The flavor imparted by the gentle smoke didn't overpower the other flavors I was trying to blend into the ham.  Yes, it wasn't a true smoked ham, but a store-purchased ham that was altered to create a great meal.

And as for the Webber, with proper and careful technique, you can obtain a true smoke/barbecue product.  I have slowly smoked whole turkeys, fish, beef roasts, even made jerky on the Webber Kettle.  You just need to use the proper amount of fuel and the right smoking woods for the flavor you are trying to get.  Adjust the vents properly to maintain the correct temperature and you have authentic, real, smoked foods.

I'm not saying that I wouldn't love to own a good smoking/barbecue rig.  But I have neither the money, or the availability of enough warm season to make it something viable.  Summer in my neck of the woods is only about three months long.  The other 9 months of the year are cold and wet, or cold and snowy.

There once was a member of a similar site as this one who's tag-line was, and I'm paraphrasing here, "The type of pot is not nearly so important as what goes into the pot".

Understanding fire science, some basic thermodynamics, how meat reacts to salt, flavorings, and heat, and a good bit of experience can allow one to make great things with less than great tools.
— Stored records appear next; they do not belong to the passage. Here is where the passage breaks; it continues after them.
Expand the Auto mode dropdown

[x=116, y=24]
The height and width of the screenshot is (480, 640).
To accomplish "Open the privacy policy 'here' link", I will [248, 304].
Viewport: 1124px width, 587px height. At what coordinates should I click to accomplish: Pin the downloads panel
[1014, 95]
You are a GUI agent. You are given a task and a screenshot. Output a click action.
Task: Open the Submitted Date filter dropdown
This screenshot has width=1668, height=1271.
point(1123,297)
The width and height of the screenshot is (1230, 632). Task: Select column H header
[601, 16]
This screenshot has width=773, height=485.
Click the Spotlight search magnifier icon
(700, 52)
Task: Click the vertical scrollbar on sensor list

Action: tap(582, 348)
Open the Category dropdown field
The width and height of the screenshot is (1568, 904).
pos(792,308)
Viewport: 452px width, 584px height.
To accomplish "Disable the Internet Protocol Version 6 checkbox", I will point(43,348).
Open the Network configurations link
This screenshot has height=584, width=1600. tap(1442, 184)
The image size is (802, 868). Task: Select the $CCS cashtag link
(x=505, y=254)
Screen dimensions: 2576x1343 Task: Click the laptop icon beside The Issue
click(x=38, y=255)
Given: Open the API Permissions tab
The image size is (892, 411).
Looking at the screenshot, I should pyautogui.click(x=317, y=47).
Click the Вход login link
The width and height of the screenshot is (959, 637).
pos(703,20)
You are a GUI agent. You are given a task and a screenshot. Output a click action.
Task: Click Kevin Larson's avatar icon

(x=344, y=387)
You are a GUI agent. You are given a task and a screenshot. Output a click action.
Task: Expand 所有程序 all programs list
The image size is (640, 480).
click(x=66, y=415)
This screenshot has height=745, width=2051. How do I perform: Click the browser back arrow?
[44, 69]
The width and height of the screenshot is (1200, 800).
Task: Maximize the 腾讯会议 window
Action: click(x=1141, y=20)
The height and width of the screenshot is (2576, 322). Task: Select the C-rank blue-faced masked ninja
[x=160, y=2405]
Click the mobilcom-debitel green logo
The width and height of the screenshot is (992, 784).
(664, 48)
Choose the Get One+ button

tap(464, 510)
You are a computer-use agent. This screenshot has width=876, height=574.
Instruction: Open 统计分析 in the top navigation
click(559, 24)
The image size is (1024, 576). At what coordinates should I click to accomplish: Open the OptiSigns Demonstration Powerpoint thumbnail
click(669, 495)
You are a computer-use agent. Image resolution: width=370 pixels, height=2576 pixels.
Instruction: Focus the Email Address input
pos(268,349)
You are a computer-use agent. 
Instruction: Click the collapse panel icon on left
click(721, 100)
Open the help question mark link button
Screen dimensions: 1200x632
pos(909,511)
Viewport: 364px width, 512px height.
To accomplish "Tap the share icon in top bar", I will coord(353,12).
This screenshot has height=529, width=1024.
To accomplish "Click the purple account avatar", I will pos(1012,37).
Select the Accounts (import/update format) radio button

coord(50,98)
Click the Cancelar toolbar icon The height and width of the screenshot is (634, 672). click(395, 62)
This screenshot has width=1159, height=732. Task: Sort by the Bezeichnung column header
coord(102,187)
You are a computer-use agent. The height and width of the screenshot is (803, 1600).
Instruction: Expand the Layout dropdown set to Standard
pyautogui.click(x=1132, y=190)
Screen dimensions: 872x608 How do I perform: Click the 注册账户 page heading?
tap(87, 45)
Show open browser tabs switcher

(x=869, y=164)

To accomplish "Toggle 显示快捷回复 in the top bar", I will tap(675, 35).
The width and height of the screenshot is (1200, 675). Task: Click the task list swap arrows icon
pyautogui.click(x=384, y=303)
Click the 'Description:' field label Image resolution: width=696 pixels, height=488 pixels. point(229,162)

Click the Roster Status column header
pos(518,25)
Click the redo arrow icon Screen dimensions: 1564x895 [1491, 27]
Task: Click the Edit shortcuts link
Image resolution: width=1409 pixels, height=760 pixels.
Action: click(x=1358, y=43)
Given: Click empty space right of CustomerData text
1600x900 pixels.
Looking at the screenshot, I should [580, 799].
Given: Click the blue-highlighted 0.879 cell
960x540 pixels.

Would I put last Easter Sunday's ham up against a true somked ham?  That depends entirely on the contest of the competition.  For a simply great tasting meal, I'd offer it against anybody.  In a contest for authentic smoked ham, I would still make it, but would share it and eat it with freinds while we smoked the fresh ham for the judges.

And I would put my smoked turkeys up against anybody elses, no matter what kind of rig they smoked their birds on.

Seeeeeeeya; Goodweed of the North


----------